As of (a), the advantage I see is that it allows people to write scrapers in virtually any language. There is an onus on our end to create standards for such scrapers and to debug those that are nor working, but at least in principle if we work we highly capable people like Andrew R. we could have them build scrapers there and monitor them with a friendly interface. That is, anyone from the data team, from Javier to Sam, would be able to schedule, run the scrapers and potentially push it to CKAN.

With that said, especially about point (b) above, I would like to explore ScraperWiki a little more. They do have the "push to a CKAN instance" tool in their platform, but I haven't tested it. It seems that we could edit that tool to push data to our instance. However, I have no idea how it can be adapted.

If having a considerable number of scrapers is part of our strategy I would seriously consider ScraperWiki's platform. There another platform I've tested called Morph.io, but it is in its early development days -- and it seems much more limited.

In short, right now I think it isn't a bad idea to consider them for managing the collection, transformation, and pushing to CKAN of uncurated data.
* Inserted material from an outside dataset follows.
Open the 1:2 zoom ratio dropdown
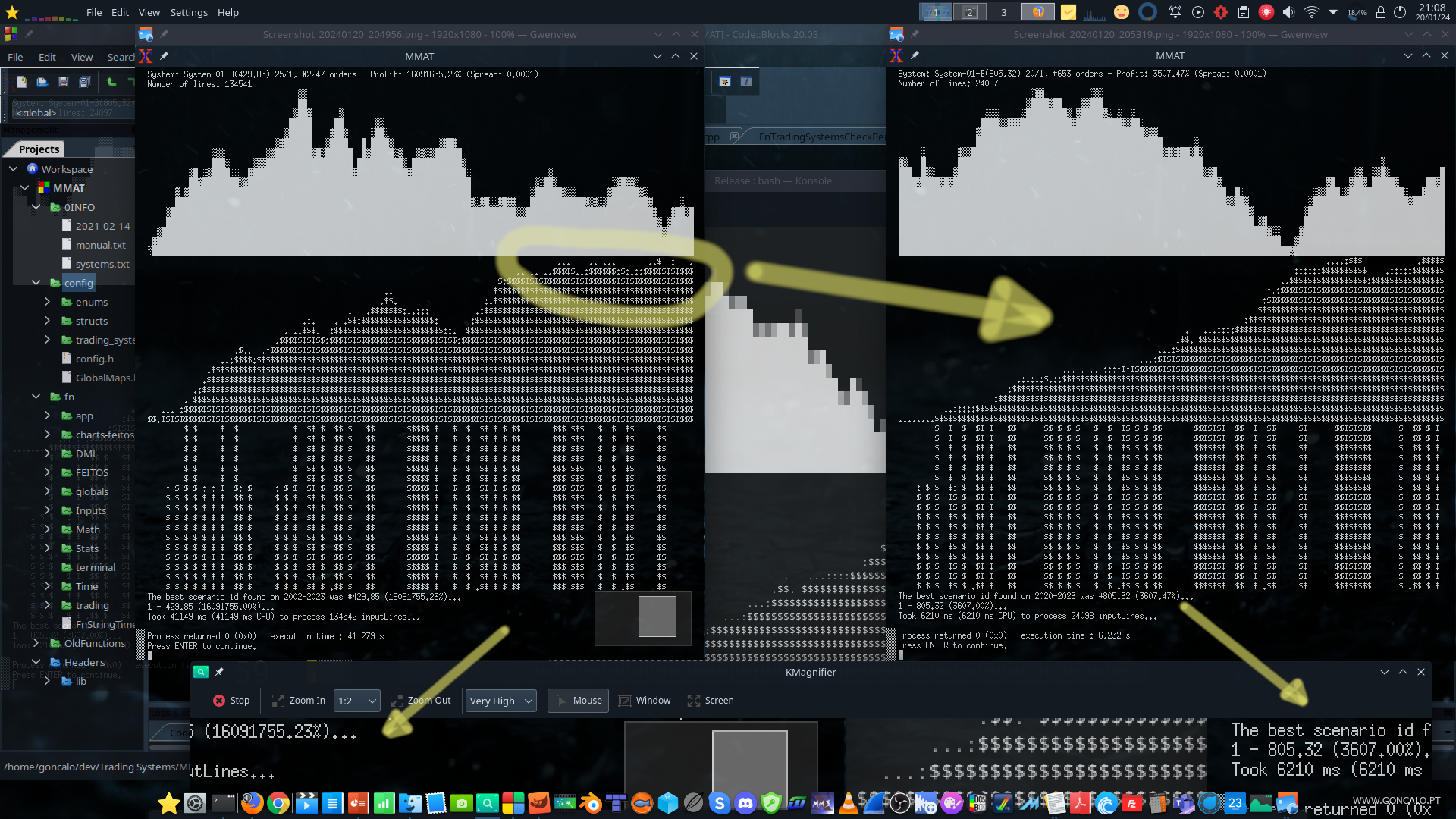The image size is (1456, 819). pyautogui.click(x=356, y=701)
I will let you know if I discover anything worth consideration about using their platform.

Best, // Luis

— Reply to this email directly or view it on GitHubhttps://github.com/OCHA-DAP/Data-Team/issues/35#issuecomment-42346073 .
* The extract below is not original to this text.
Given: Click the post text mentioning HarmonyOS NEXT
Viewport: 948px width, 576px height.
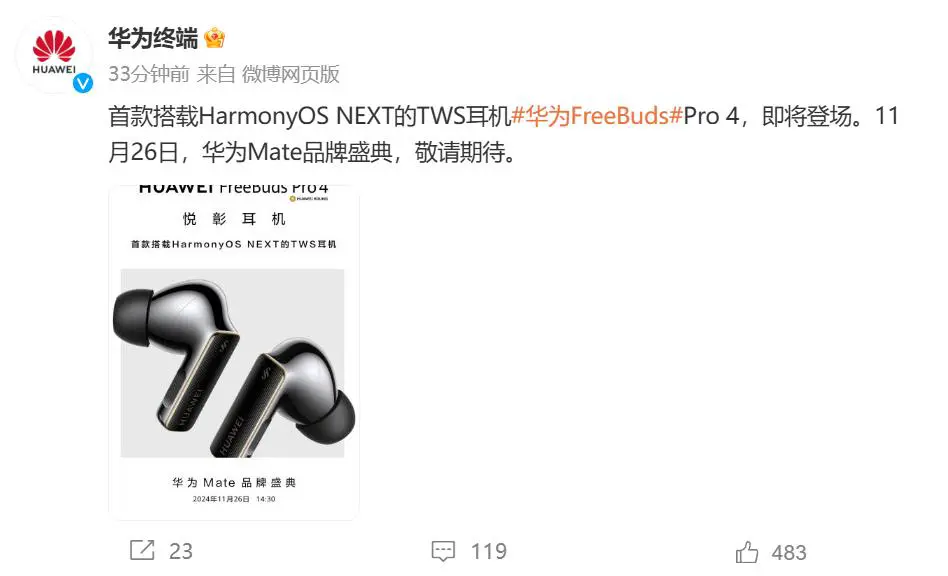Looking at the screenshot, I should click(x=503, y=134).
luiscape commented 10 years ago

@enw Indeed. I sent a few emails to Hanare, one of the core developers of Morph.io. My conclusion is that the service is in early-development days. It is also much more limited than ScraperWiki's platform. The main difference here is that SW actually gives you access to the virtual machine via SSH. Morph only allows you to run a scraper directly from GitHub. In SW you can build a number of tools to display and export your data. On Morph you can't.

For those reasons and the fact that we are already using SW, I would think that continuing with SW is a great option. Let's see how Morph continues to be developed though.

I'll add all those comments to the 'Building a Scraper Strategy' document. Thanks for contributing!

luiscape commented 10 years ago

Closing as the scope of the task has changed.